▶ EXTRACT PROVIDED
Knotx / knotx-cookbook

Cookbook for automated Knot.x deployment
http://knotx.io
Apache License 2.0
2 stars 5 forks source link

Service (re)start doesn't fail if knot.x config is invalid or missing #2

Open jwadolowski opened 7 years ago

jwadolowski commented 7 years ago

By accident I configured my knot.x instance to use config from wrong directory. chef-client finished successfully, however knot.x instance was not running.

Please find all the details below.

Current state

knot.x log: https://gist.github.com/jwadolowski/3848090e722a9644f41c49e64a94073d

Directory structure

$ tree /opt/knotx/
/opt/knotx/
├── author
│   ├── app
│   │   └── knotx.jar -> /opt/knotx/author/knotx-standalone-1.1.0.fat.jar
│   ├── config
│   │   ├── author.json
│   │   └── publish.json
│   ├── knotx.conf
│   ├── knotx-standalone-1.1.0.fat.jar
│   └── logback.xml
├── file-uploads
└── publish
    ├── app
    │   └── knotx.jar -> /opt/knotx/publish/knotx-standalone-1.1.0.fat.jar
    ├── config
    │   ├── author.json
    │   └── publish.json
    ├── knotx.conf
    ├── knotx-standalone-1.1.0.fat.jar
    └── logback.xml

7 directories, 12 files

knotx.conf file (/opt/knotx/author/config-author.json does not exist)

$ cat author/knotx.conf
#!/bin/bash

# Knotx general attributes

KNOTX_CONFIG="-conf /opt/knotx/author/config-author.json"
KNOTX_CONFIG_EXTRA=""

# Knotx JVM attributes

KNOTX_MIN_HEAP=256
KNOTX_MAX_HEAP=1024
KNOTX_CODE_CACHE=64
KNOTX_PORT=8092
KNOTX_EXTRA_OPTS=

KNOTX_GC_OPTS="\
  -Xloggc:/var/log/knotx/gc-author.log \
  -XX:+PrintGCApplicationStoppedTime \
  -XX:+PrintGCApplicationConcurrentTime \
  -XX:+PrintGC \
  -XX:+PrintGCTimeStamps \
  -XX:+PrintGCDetails \
  -XX:+UseGCLogFileRotation \
  -XX:NumberOfGCLogFiles=10 \
  -XX:GCLogFileSize=5M"

KNOTX_JMX_OPTS="\
  -Dcom.sun.management.jmxremote \
  -Dcom.sun.management.jmxremote.port=18092 \
  -Dcom.sun.management.jmxremote.rmi.port=18092 \
  -Djava.rmi.server.hostname=10.0.2.15 \
  -Dcom.sun.management.jmxremote.ssl=false \
  -Dcom.sun.management.jmxremote.authenticate=false"

Service status

$ systemctl status knotx-author
● knotx-author.service - knotx-author
   Loaded: loaded (/etc/systemd/system/knotx-author.service; enabled; vendor preset: disabled)

▶ DATA SECTION
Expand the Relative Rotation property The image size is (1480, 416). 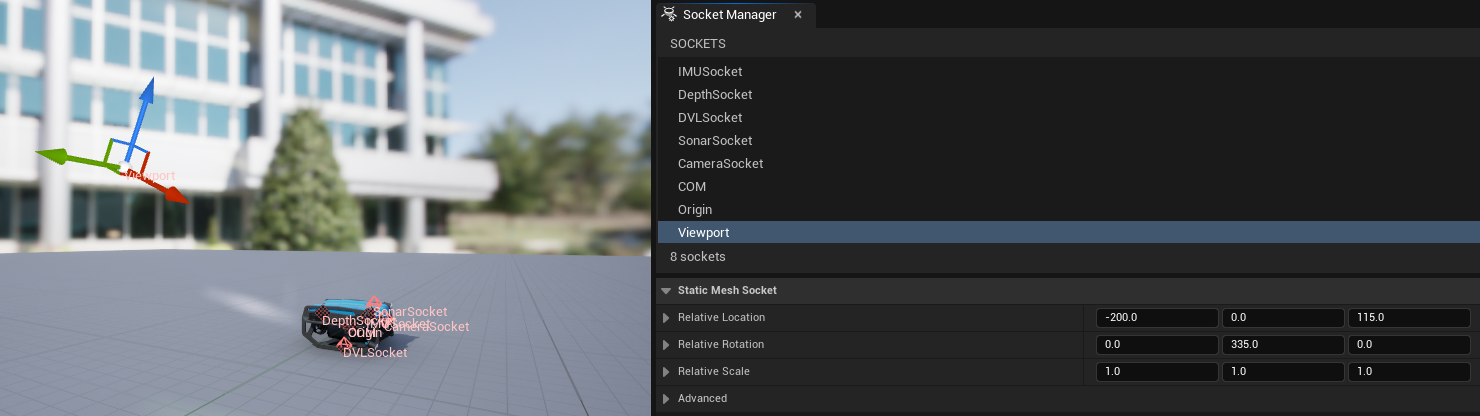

▶ YOUR TASKS
1. Translate this sentence from the Knot.x issue report into Spanish: "By accident I configured my knot.x instance to use config from wrong directory."
2. Write the next part of the Knot.x issue report, starting right after the point where it stops.
The lines are material of their own, apart from the Knot.x issue report.

▶ ANSWERS TO THE TASKS
1. Por accidente configuré mi instancia de knot.x para que usara la configuración de un directorio equivocado.

2.
   Active: inactive (dead) since Tue 2017-07-25 12:07:19 UTC; 5min ago
  Process: 7921 ExecStart=/bin/sh -c /usr/bin/java    -Dlogback.configurationFile=/opt/knotx/author/logback.xml    -Dvertx.cacheDirBase=/opt/knotx/author/.vertx    -Xms${KNOTX_MIN_HEAP}m    -Xmx${KNOTX_MAX_HEAP}m    -XX:ReservedCodeCacheSize=${KNOTX_CODE_CACHE}m    -XX:+UseBiasedLocking    -XX:BiasedLockingStartupDelay=0    -Dio.knotx.KnotxServer.options.config.httpPort=${KNOTX_PORT}    -cp /opt/knotx/author/app/* io.knotx.launcher.LogbackLauncher    ${KNOTX_JMX_OPTS}    ${KNOTX_DEBUG_OPTS}    ${KNOTX_GC_OPTS}    ${KNOTX_EXTRA_OPTS}    ${KNOTX_CONFIG}    ${KNOTX_CONFIG_EXTRA} >> /var/log/knotx/knotx-author.log 2>&1 (code=exited, status=0/SUCCESS)
 Main PID: 7921 (code=exited, status=0/SUCCESS)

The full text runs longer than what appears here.